15 Temmuz 2016’daki darbe girişimi, aziz ve kahraman milletimizi bölmek, parçalamak ve yıkmak amacıyla gerçekleştirilmiş kanlı bir harekettir. Ancak bu kalkışma, tarihe “15 Temmuz Zaferi” olarak geçmiştir.
Bu hain girişim, dış düşmanlardan çok, onların içerideki maşaları tarafından gerçekleştirilmiştir. Milletin silahlarıyla, uçaklarla, tanklarla kendi halkına bomba atacak kadar gözü dönmüş bir ihanet ve vahşet sergilenmiştir. Bu kez düşman, binbir suratla aramızda gizlenen hainlerdi.
Türkiye Büyük Millet Meclisi, Ankara Gölbaşı’ndaki Özel Kuvvetler Komutanlığı, Millî İstihbarat Teşkilatı ve Ankara Emniyet Müdürlüğü bombalanmış; Sabiha Gökçen Havalimanı ele geçirilmiş; Boğaziçi ve Fatih Sultan Mehmet Köprüleri trafiğe kapatılmıştı. Uzun ve karanlık bir gece başlamış, millet darbecilerle yüz yüze gelmişti.
Ancak Allah’a, dine ve vatanına bağlı olan halk sokaklara çıkarak; tankların önünde durmuş, altına yatmış, üstüne çıkmış ve “ölürsem şehit, kalırsam gazi” diyerek göğsünü siper etmiş, hainlerin oyununu bozmuş, destansı bir direniş sergilemiştir.
Bu olay, ülkenin birliğine, ekonomisine, istikbal ve istiklâline zarar vermiş olsa da, emperyalistlerin emellerini kursaklarında bırakmıştır.
En büyük zararlardan biri ise dine verilmiştir. “Cemaat”, “himmet”, “hoşgörü”, “dinler arası diyalog” gibi kavramlarla arkasına düşürdükleri bir robotlar topluluğuyla başka bir din anlayışı oluşturmuşlar, dini ve dini değerleri istismar etmişlerdir. Milletten topladıkları yardımları, yine millete silah olarak çevirmiş, halkın dine olan güvenini sarsmışlardır.
“Aklınızı kullanmaz mısınız? Düşünmez misiniz? Anlamaz mısınız?” ilahî uyarılarına rağmen, aklını kullanmayanlar; bir insanı hiç yanılmaz sanarak, onun her sözünü ilahî bir emir gibi kabul etmiş, mutlak itaati esas alarak bu emperyalist oyunu hayata geçirmiştir.
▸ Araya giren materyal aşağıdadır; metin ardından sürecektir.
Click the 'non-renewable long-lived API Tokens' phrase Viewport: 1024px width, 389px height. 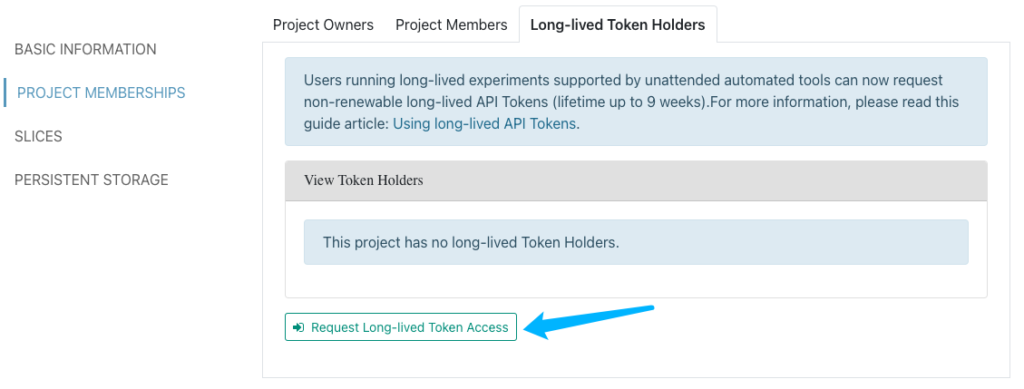(x=428, y=102)
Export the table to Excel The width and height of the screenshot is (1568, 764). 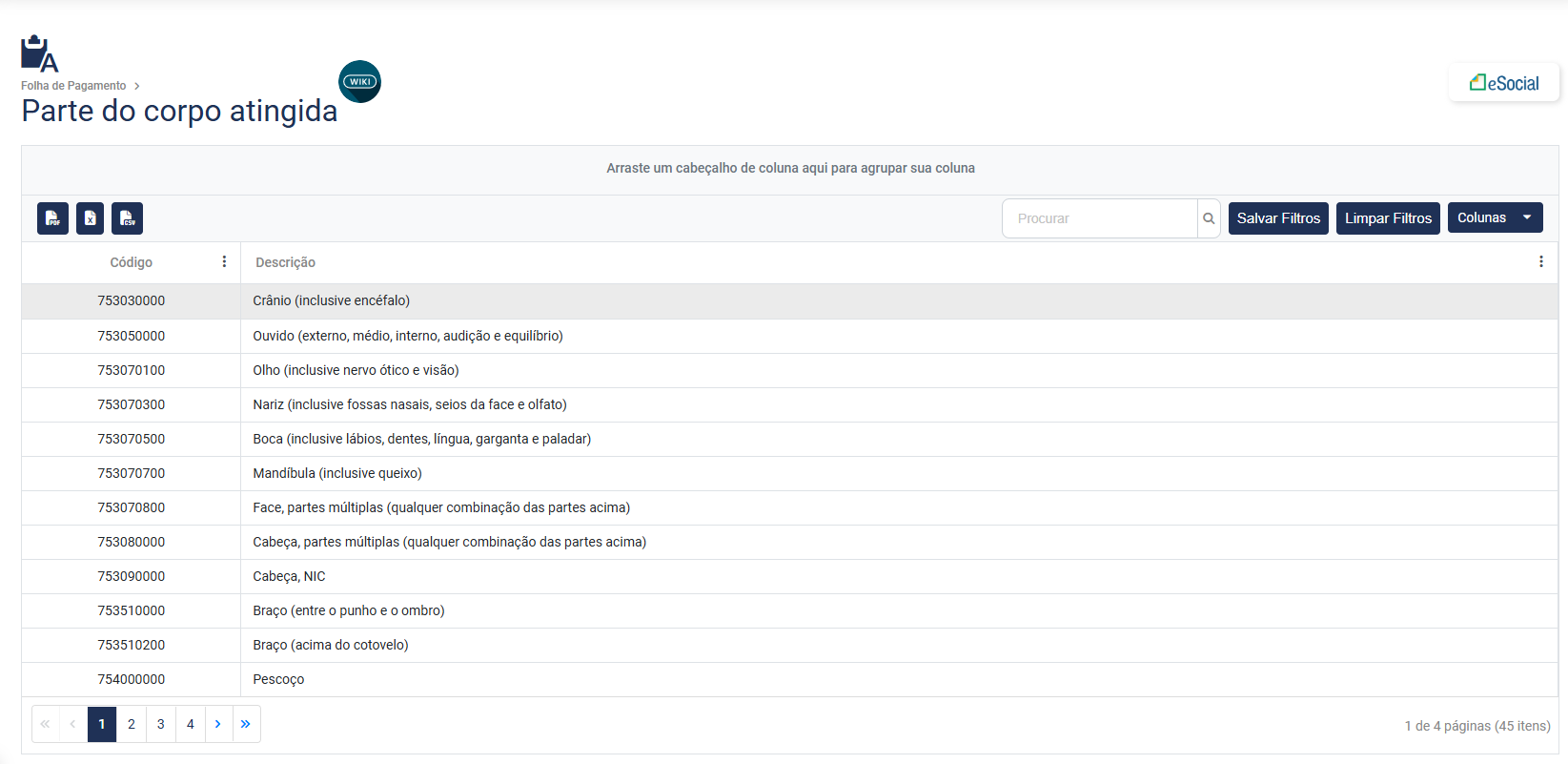[x=90, y=218]
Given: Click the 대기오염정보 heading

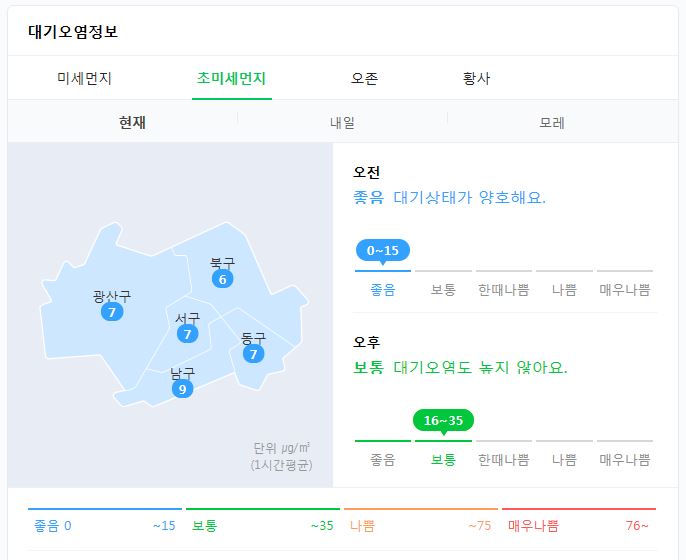Looking at the screenshot, I should point(73,32).
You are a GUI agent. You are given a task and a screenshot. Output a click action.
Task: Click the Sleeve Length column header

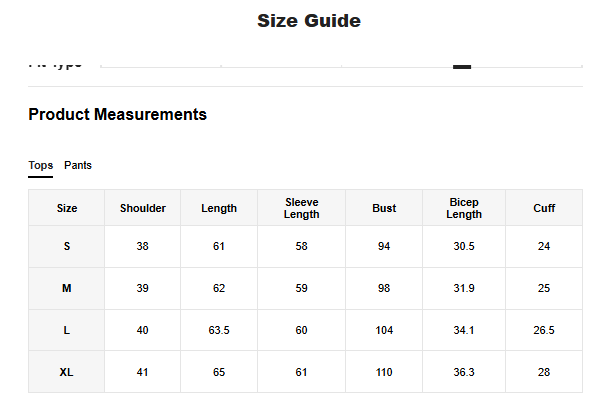301,208
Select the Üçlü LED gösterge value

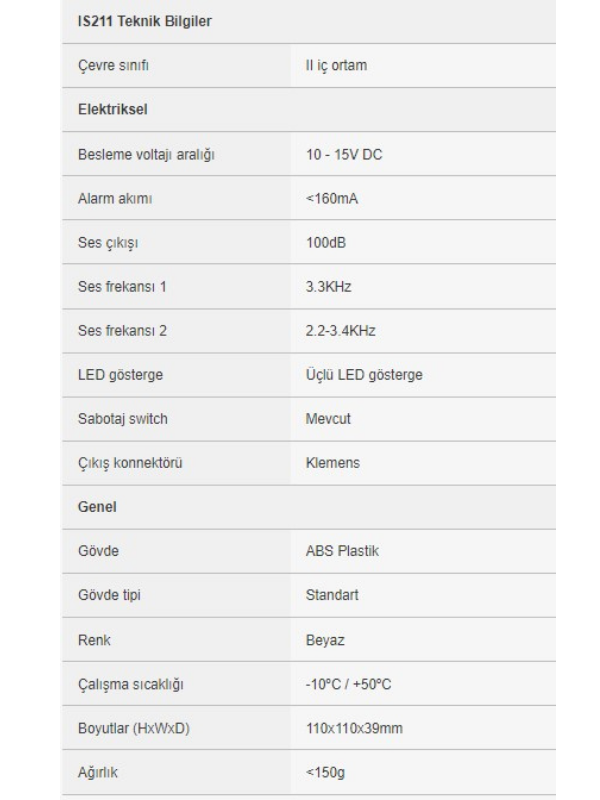point(364,375)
Ülke genelindeki sınavlarda soruları çalarak, haksız bir şekilde oluşturulan paralel yapı aracılığıyla pek çok kişinin hakkı gasp edilmiştir.
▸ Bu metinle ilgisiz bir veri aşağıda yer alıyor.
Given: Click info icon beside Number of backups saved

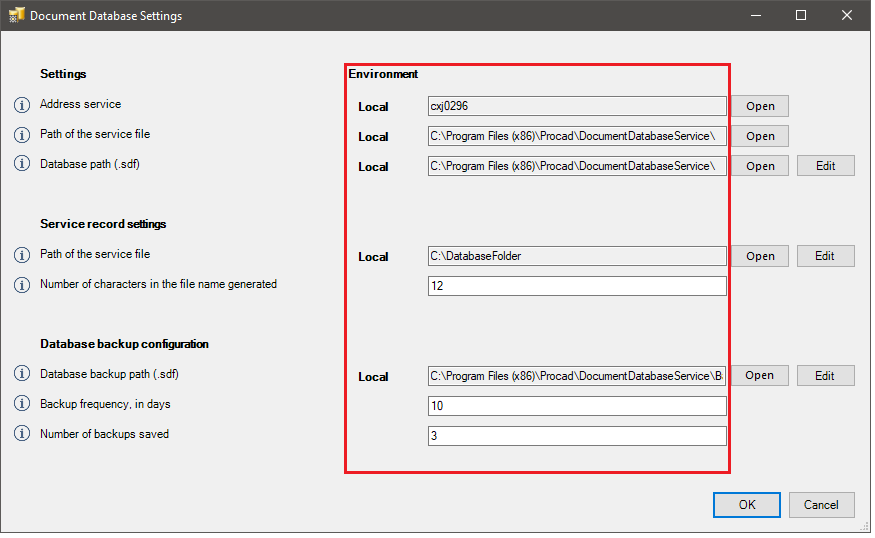Looking at the screenshot, I should [x=22, y=435].
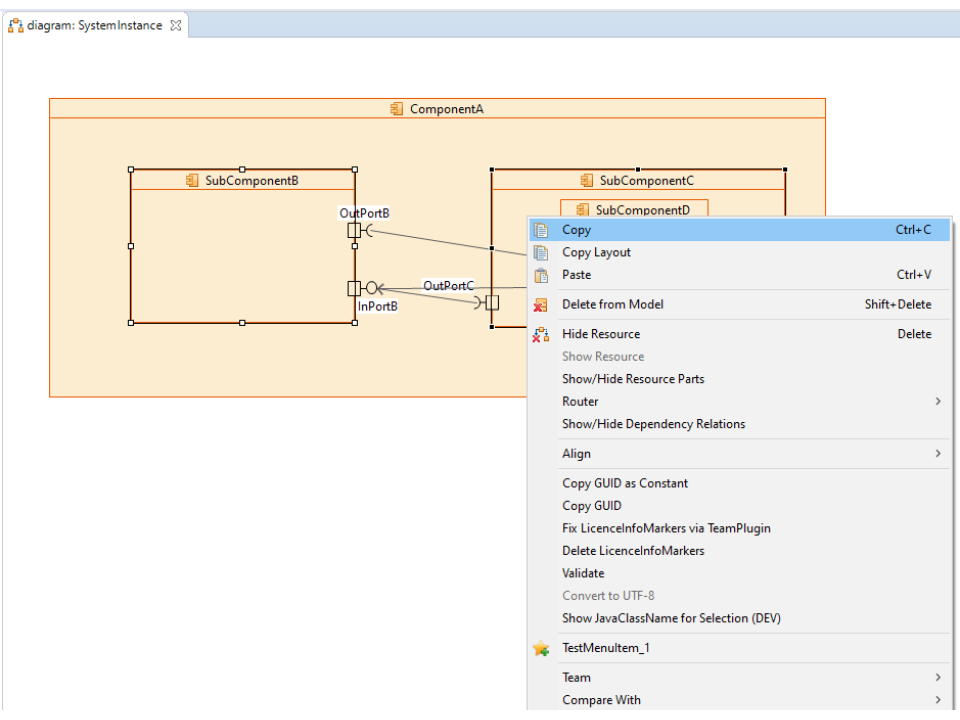Click the Copy icon in context menu
Image resolution: width=960 pixels, height=720 pixels.
pos(541,230)
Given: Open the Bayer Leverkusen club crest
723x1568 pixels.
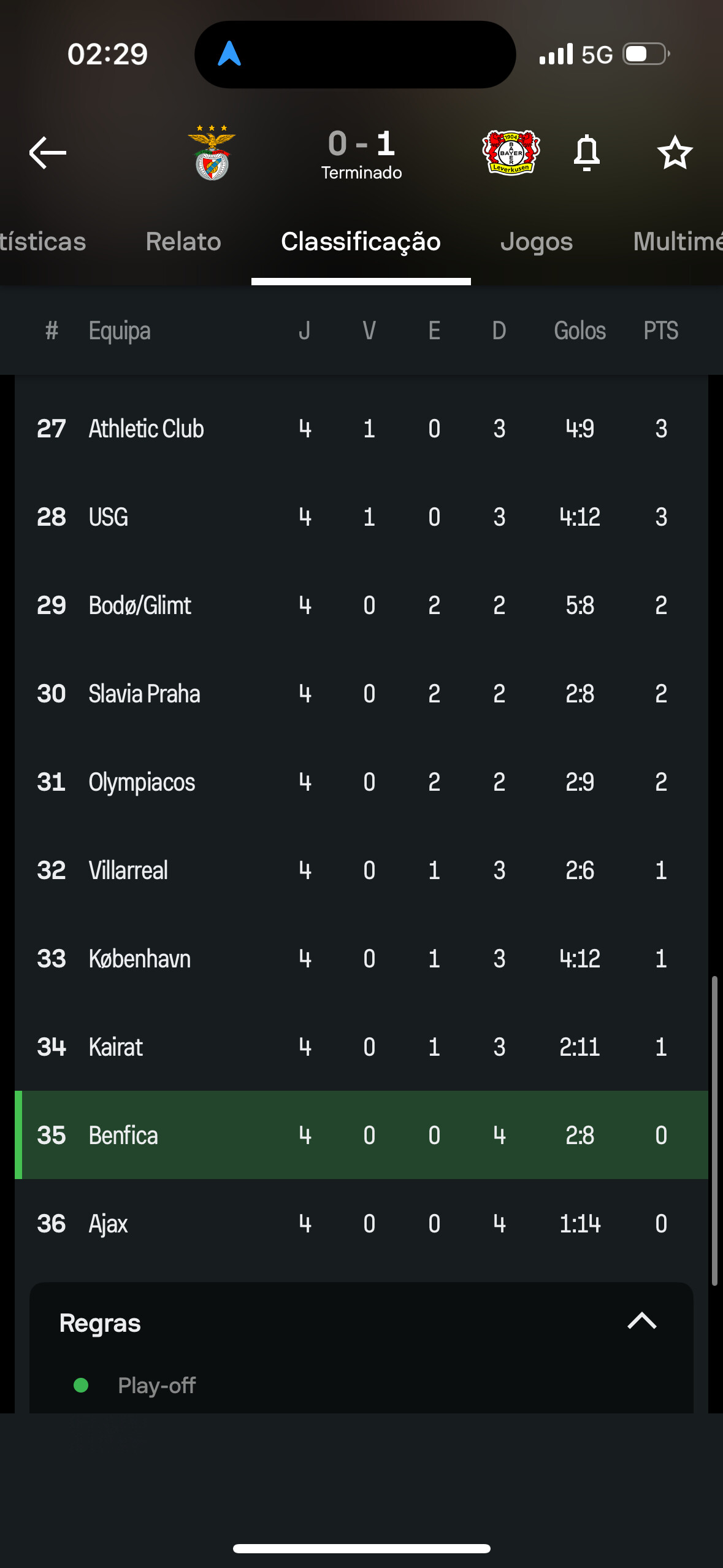Looking at the screenshot, I should tap(511, 153).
Yüce Rabbimiz; dinimizi, devletimizi, milletimizi, vatanımızı, bayrağımızı ve egemenliğimizi tehdit eden her türlü iç ve dış fitne ve tuzağı boşa çıkarsın. Milletimiz kıyamete kadar daim ve kaim olsun. Sadece Allah’a kul olmayı nasip eylesin. Tüm şehitlerimize, özellikle 15 Temmuz’da hayatını kaybeden aziz şehitlerimize Allah’tan rahmet, kahraman gazilerimize sağlıklı ve bereketli bir ömür diliyoruz.